Rev Ridley was told he faces jail if his refusal continues
Reverend Alfred Ridley, 71, appeared before magistrates in his home town of Towcester in Northamptonshire.
He is still refusing to pay the full 8.5% council tax rise imposed by South Northants Council for 2004-2005. The outstanding amount owed is £63.
On Wednesday, Mr Ridley was given a 28-day suspended sentence and told he faces jail if his refusal continues.
On a point of principle Mr Ridley said he and his 70-year-old wife, Una, paid only a 2.5% rise, in line with the rate of inflation at the time.
Mr Ridley was due in court in May but magistrates put off the hearing, ordering him to pay up or face possible jail.
The total in outstanding tax, plus court costs which Mr Ridley owes, is £680.
On Wednesday, magistrates warned him that the jail term would be imposed if he fails to pay before the 28 days are up.

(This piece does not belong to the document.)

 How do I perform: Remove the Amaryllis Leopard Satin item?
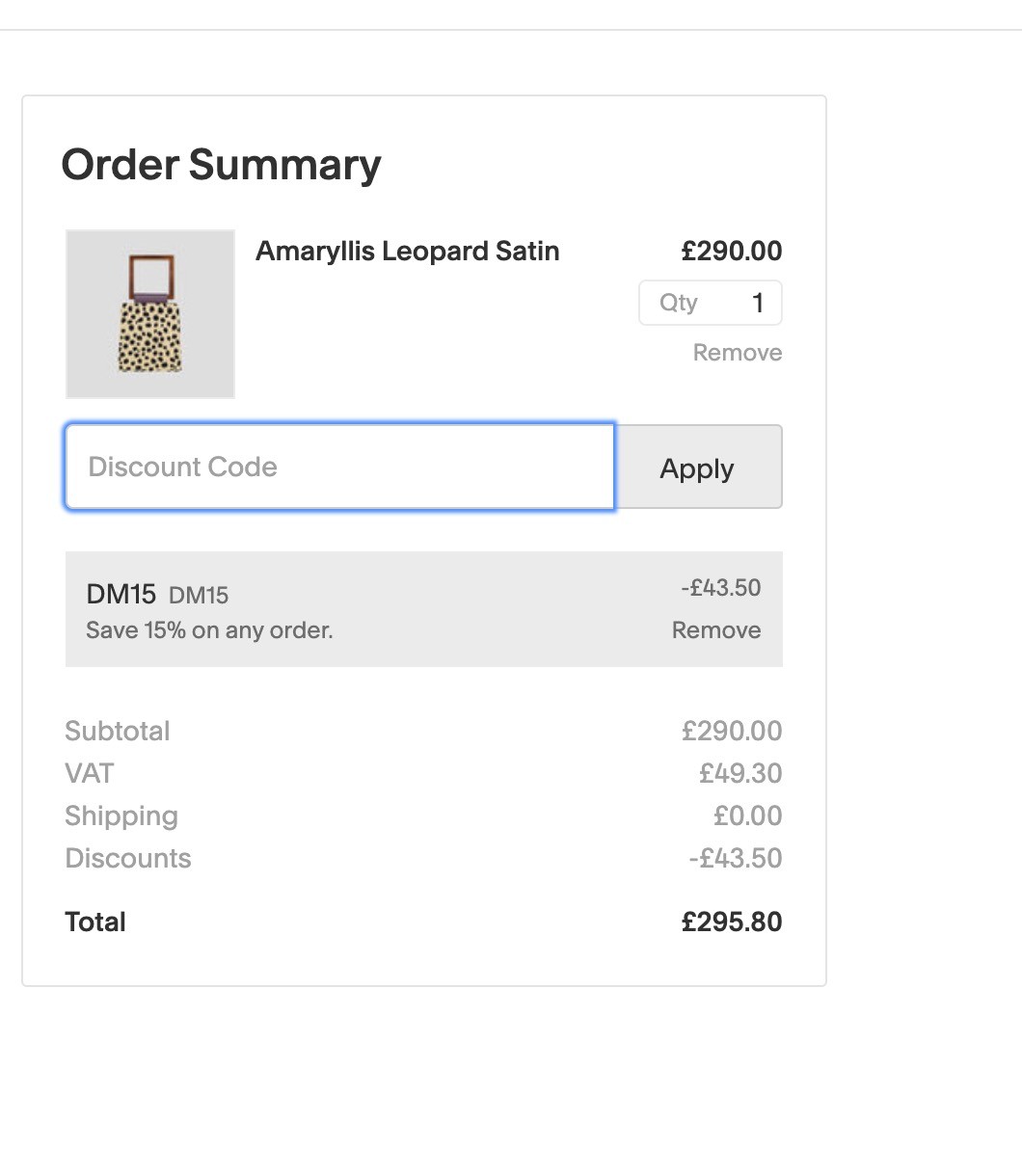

Outside court Mr Ridley said: "I won't pay. My point is that councils are asking for more than people on low incomes can afford.
"In my view, they [councils] are not entitled to the money and they do not need it. They are wasting money."
'Individuals treated equally'
Mr Ridley retired as both a vicar and rector in 1994 but still preaches at churches in Peterborough.
A council spokesperson said: "Pensioners are treated no differently than any other members of the public who are liable for council tax.
"Whilst we understand the position of Mr and Mrs Ridley, the council has to treat all individuals the same with regard to the law.
"The issue of council tax increases above the rate of inflation is a much wider one than South Northamptonshire Council is entitled to deal with and is an ongoing government concern."